● **Objetivos**:
• 1. Responda, según la selección:
(a) ¿En qué año nace el término "Christmas Creep"?
(b) ¿Qué palabra se le viene a la cabeza a muchos, según se afirma, al volver a la pregunta inicial?
(c) ¿Qué bebida se menciona junto a la natilla, el buñuelo y la lechona?
• 2. Transcriba de la selección el tramo que va desde "Resulta que por" hasta "en lo social.".

● **Selección**:
Por: Mariana Ordoñez
Llegó la época navideña: con su calor, su alegría, su comida, su unión y, por supuesto, su gastadera de plata. Claro que a muchxs nos encanta la Navidad, pues no existe nada mejor que parchar con familia y amigxs al son de Pastor López comiendo natilla, buñuelo, lechona y tomando un buen canelazo. Sin lugar a dudas este momento del año es catártico: reunirse por el simple hecho de compartir hace que los días sean más llevaderos. Las luces citadinas, las decoraciones, las reuniones y los deseos forman parte de pequeños instantes de paz, en donde respiramos hondo y logramos soltar el peso de las responsabilidades que cargamos durante todo el año. Sin embargo, (y es aquí donde aseguro que el sentido de este texto jamás será quitarle la magia a los días decembrinos, sonando aún más cliché que de costumbre) quiero abrir una pregunta para reflexionar: ¿Puede la Navidad estar sobrevalorada?
Hoy les invito a quedarse; les juro que mi propósito no es más que cuestionar de vez en cuando los comportamientos en los que me veo atrapada como ser social y ver si, por medio de la escritura, logro disipar al menos un poquito todos esos pensamientos que ahogan. Y bueno, claro que es hermoso cuando me topo con que, más allá de ser ideas “obvias”, muchxs se sienten identificadxs con este tipo de expresiones. Así recuerdo que, cuando aquello que cargo internamente a diario se comparte con una colectividad (que también tiene la opción de decidir si le atañe o no), todo tiene más sentido para mí.
Volviendo a la pregunta inicial, seguramente lo que a muchxs se nos viene a la cabeza inmediatamente es: consumismo. Es decir, todas esas compras o acumulaciones de bienes (y servicios) considerados “no esenciales”. Está más que claro que la época navideña es la cúspide cuando a este término nos referimos. Y es por eso mismo que quiero plantear esta problemática, pues aunque sea un tema súper evidente, la mayoría lo seguimos dejando pasar de largo porque ya es suficiente con todo lo que tenemos en nuestras vidas personales como para preocuparnos por cosas como estas. Pues bien, para eso estamos también lxs escritores. Para tomar estos puntos cotidianos y moldearlos dentro de un pensamiento colectivo. Recordemos que absolutamente todas las acciones que ejecutamos dentro de este mundo tienen una reacción que va mucho más allá de nuestra individualidad: la naturaleza, el medio ambiente y miles de recursos terminan recibiendo el impacto de nuestro libre albedrío.
Resulta que por allá en 1980 nace un término llamado “Christmas Creep” que, traducido según los medios latinoamericanos, sería el “Adelanto de Navidad”. Para entenderlo mejor: es ese fenómeno que genera que tan solo un día después de Halloween ya estemos pensando en Navidad y que el último viernes de noviembre exista el famoso “Black Friday”. Y no precisamente porque surja de manera innata de nosotrxs mismxs. El término existe porque el mundo del mercado y el comercio logró traspasar, a través de los años (y en gran medida gracias a la tecnología) el sector económico para inmiscuirse en lo social.

● **Datos proporcionados**:
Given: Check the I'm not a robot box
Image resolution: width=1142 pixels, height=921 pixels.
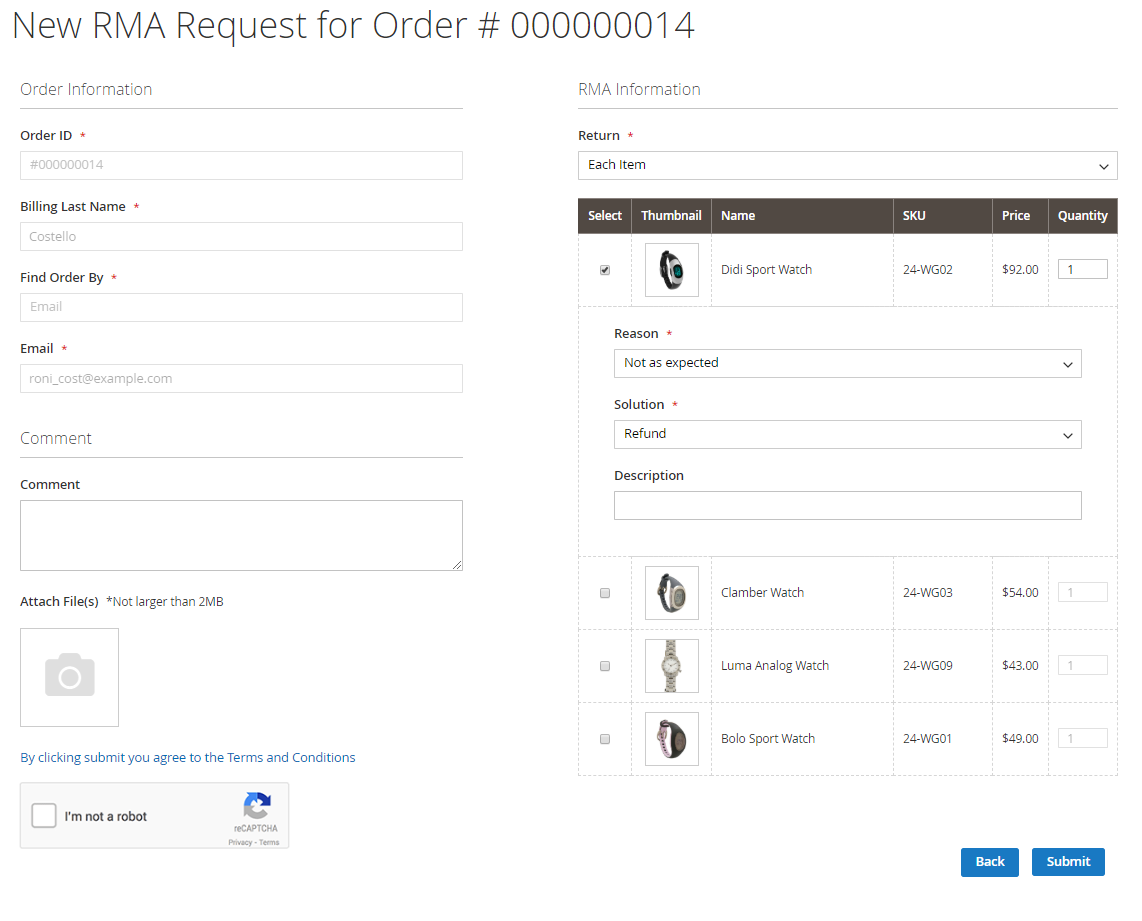Looking at the screenshot, I should (x=44, y=816).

● **Respuestas por tarea**:
• 1.
(a) En 1980.
(b) Consumismo.
(c) Un canelazo.

• 2.
Resulta que por allá en 1980 nace un término llamado “Christmas Creep” que, traducido según los medios latinoamericanos, sería el “Adelanto de Navidad”. Para entenderlo mejor: es ese fenómeno que genera que tan solo un día después de Halloween ya estemos pensando en Navidad y que el último viernes de noviembre exista el famoso “Black Friday”. Y no precisamente porque surja de manera innata de nosotrxs mismxs. El término existe porque el mundo del mercado y el comercio logró traspasar, a través de los años (y en gran medida gracias a la tecnología) el sector económico para inmiscuirse en lo social.